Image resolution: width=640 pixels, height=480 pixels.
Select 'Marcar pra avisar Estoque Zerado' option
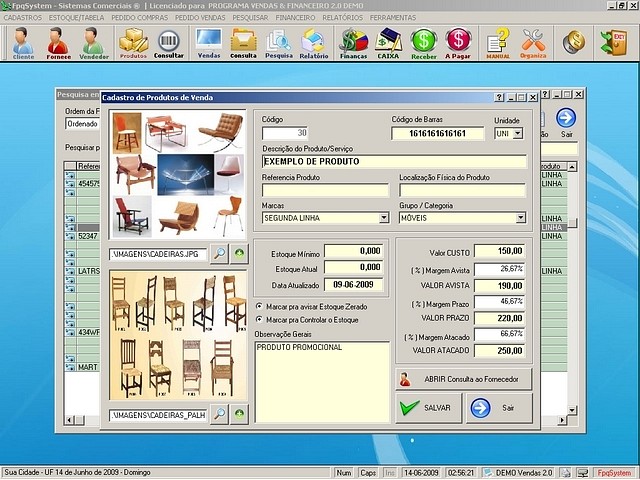[260, 306]
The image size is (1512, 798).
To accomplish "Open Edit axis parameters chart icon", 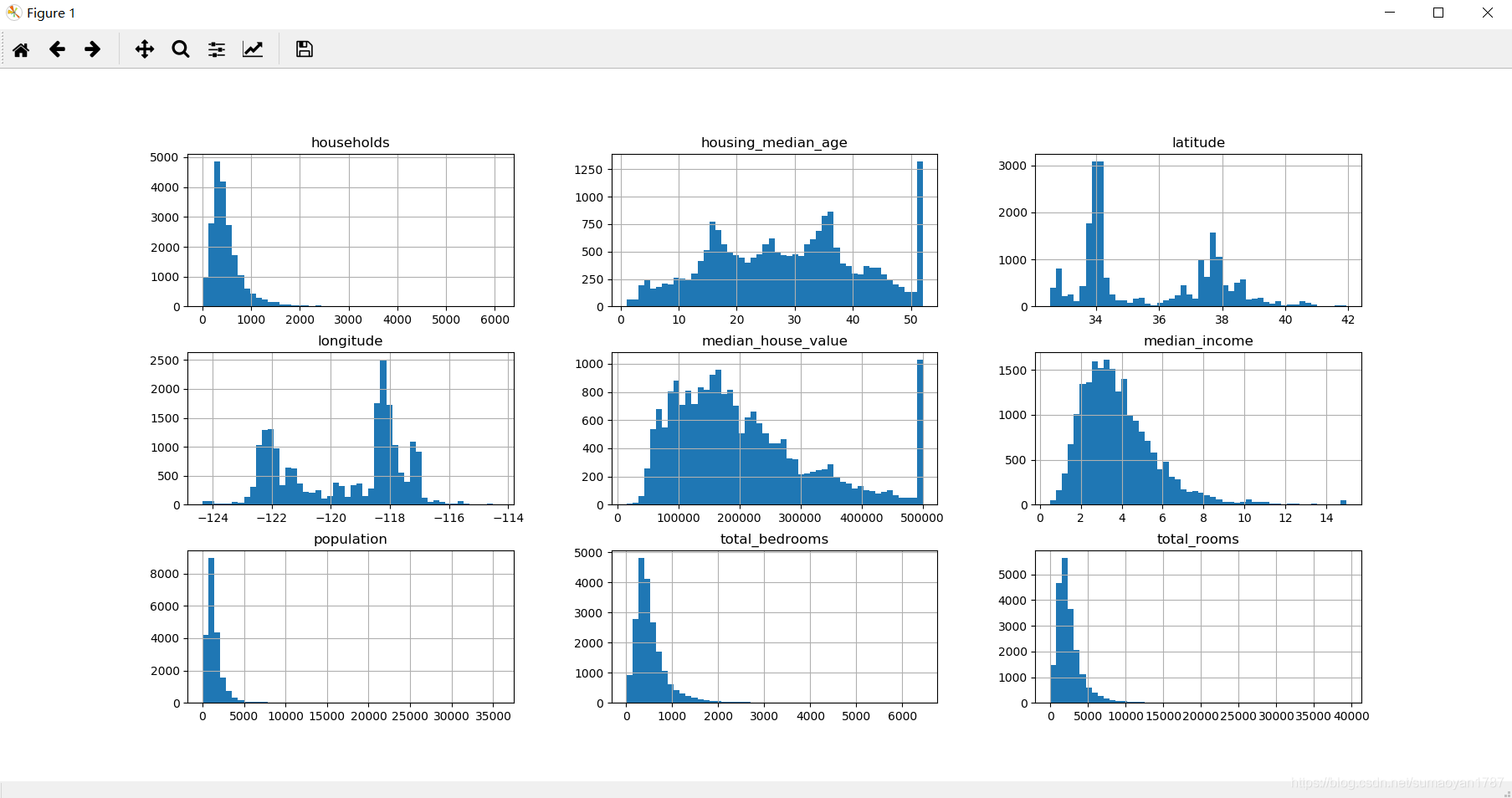I will point(253,49).
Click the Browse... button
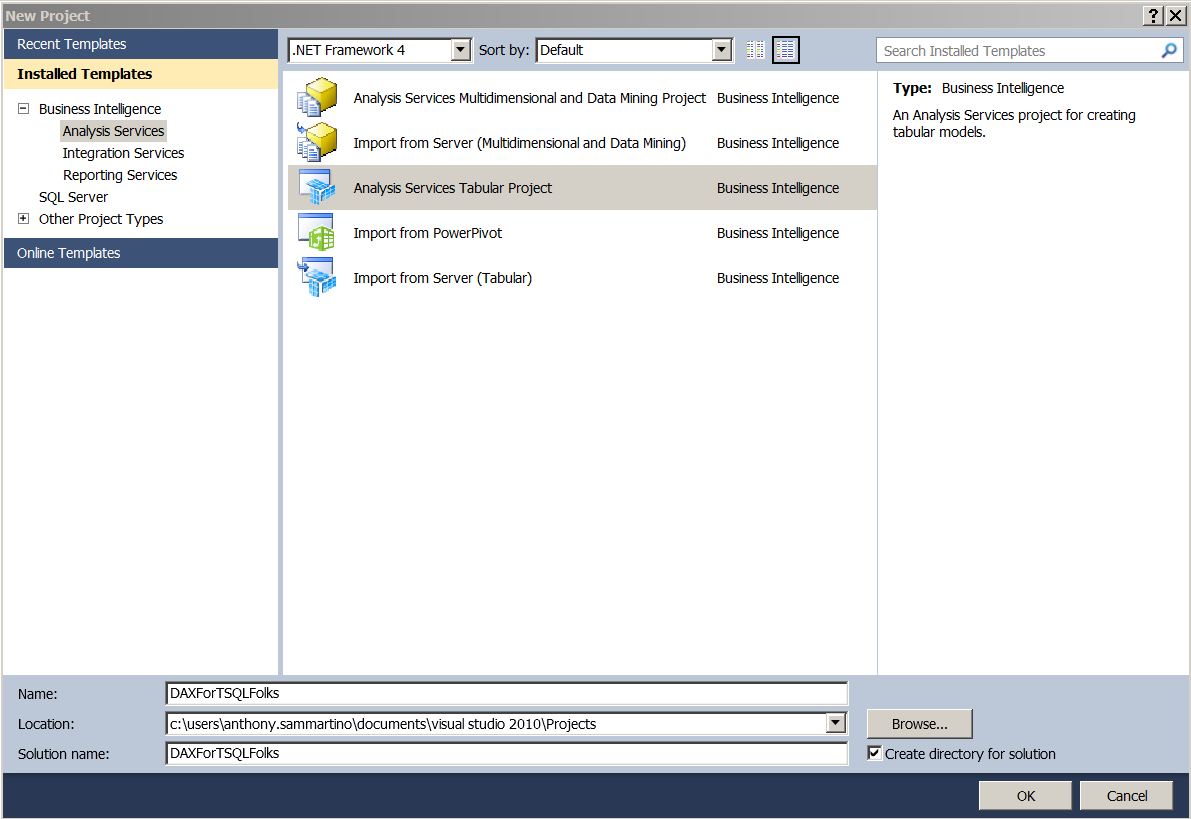This screenshot has height=819, width=1191. (x=919, y=723)
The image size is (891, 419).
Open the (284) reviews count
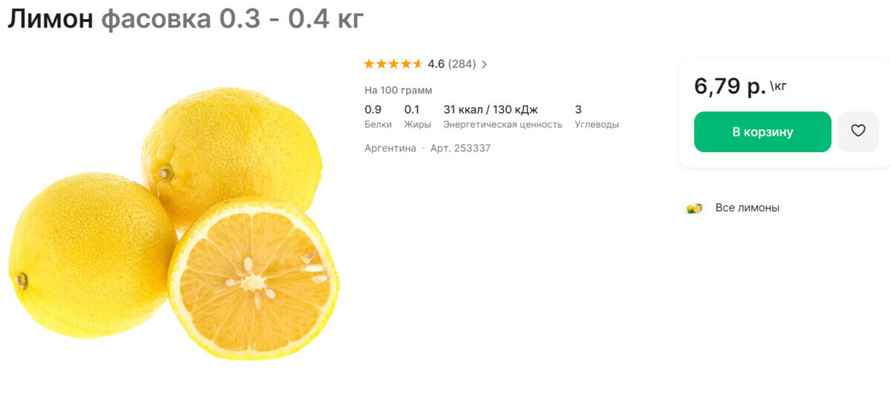[x=462, y=64]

▶ [Task objective] Every line from the line containing "Click the Browse... button" through the last line above is to be printed exactly. Pictures are not copied.

▶ [Your solution]
Click the Browse... button
This screenshot has height=819, width=1191. (x=919, y=723)
The image size is (891, 419).
Open the (284) reviews count
[x=462, y=64]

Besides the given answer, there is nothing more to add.